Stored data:
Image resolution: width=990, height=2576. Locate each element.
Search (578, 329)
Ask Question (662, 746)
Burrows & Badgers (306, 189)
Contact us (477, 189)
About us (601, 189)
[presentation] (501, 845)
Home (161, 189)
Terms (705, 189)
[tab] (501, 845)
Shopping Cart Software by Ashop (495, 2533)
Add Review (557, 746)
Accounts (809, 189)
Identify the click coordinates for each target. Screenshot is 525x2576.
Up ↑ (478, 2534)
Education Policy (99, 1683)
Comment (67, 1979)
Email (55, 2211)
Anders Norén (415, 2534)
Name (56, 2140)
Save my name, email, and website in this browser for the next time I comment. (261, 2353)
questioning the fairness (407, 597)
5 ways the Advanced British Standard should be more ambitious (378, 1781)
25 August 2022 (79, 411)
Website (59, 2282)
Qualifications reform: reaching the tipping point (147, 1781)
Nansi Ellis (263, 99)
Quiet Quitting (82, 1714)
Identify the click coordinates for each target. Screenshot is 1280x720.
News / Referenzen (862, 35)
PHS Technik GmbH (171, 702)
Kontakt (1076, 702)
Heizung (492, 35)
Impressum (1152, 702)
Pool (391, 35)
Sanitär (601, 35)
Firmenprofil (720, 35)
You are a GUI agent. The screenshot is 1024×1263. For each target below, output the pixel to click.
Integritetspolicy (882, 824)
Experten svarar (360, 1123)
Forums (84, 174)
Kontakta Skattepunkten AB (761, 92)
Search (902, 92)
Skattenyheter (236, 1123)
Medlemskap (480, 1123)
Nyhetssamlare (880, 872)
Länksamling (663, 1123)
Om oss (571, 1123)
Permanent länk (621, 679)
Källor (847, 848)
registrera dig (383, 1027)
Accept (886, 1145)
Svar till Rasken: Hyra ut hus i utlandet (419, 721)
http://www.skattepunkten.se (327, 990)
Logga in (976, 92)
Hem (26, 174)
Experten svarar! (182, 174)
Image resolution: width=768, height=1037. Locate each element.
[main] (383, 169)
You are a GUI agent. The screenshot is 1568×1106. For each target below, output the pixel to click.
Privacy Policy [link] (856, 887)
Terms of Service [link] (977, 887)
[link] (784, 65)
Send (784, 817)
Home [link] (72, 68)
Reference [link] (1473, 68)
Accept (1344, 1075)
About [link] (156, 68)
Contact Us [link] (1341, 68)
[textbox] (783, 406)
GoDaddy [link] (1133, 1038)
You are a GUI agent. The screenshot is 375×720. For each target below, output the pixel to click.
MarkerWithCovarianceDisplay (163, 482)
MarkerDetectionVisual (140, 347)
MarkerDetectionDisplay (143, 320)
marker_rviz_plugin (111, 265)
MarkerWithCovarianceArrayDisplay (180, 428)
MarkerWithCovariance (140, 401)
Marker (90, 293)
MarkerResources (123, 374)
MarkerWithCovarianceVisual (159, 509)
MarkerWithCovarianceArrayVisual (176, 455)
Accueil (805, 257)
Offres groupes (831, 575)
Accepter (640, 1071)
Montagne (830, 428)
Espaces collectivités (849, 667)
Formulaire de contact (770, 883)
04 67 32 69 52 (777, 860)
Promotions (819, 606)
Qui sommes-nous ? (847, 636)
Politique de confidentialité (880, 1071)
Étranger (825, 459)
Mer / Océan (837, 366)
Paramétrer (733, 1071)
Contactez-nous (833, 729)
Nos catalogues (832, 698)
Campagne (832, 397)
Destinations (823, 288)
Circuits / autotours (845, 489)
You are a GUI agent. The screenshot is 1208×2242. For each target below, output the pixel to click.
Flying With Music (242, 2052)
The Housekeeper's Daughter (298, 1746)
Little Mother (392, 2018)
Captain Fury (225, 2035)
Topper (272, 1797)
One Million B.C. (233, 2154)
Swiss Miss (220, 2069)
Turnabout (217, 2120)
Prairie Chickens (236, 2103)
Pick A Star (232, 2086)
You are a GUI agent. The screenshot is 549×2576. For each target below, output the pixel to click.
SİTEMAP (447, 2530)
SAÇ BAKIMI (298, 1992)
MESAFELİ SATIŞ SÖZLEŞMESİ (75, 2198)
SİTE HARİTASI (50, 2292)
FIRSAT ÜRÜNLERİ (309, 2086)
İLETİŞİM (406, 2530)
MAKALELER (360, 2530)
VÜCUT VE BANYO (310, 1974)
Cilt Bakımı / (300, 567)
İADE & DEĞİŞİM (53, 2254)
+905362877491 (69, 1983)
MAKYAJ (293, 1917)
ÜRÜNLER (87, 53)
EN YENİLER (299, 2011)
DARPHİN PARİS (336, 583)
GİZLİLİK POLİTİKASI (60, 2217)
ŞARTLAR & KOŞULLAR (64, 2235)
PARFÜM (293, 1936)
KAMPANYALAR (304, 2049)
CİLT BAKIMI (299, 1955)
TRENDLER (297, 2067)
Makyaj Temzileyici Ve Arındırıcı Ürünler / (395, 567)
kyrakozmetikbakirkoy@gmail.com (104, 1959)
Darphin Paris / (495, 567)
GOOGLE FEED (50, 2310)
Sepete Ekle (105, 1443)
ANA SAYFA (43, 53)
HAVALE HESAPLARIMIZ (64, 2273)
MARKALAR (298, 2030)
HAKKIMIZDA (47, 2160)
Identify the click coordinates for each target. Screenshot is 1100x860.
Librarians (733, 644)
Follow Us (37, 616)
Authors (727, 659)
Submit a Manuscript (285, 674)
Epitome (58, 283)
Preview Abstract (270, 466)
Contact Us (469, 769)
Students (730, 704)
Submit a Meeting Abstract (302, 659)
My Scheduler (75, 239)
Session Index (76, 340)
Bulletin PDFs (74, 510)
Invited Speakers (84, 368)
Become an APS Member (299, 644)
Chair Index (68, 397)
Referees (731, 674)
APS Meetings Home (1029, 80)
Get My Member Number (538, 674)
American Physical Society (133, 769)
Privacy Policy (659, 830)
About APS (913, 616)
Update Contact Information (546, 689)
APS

- **Do this**
Pull out every line of the material above that contains the word "width", and copy each one in full.

- **Problem solution**
Image resolution: width=990, height=2576. Locate each element.
Image resolution: width=768, height=1037. Locate each element.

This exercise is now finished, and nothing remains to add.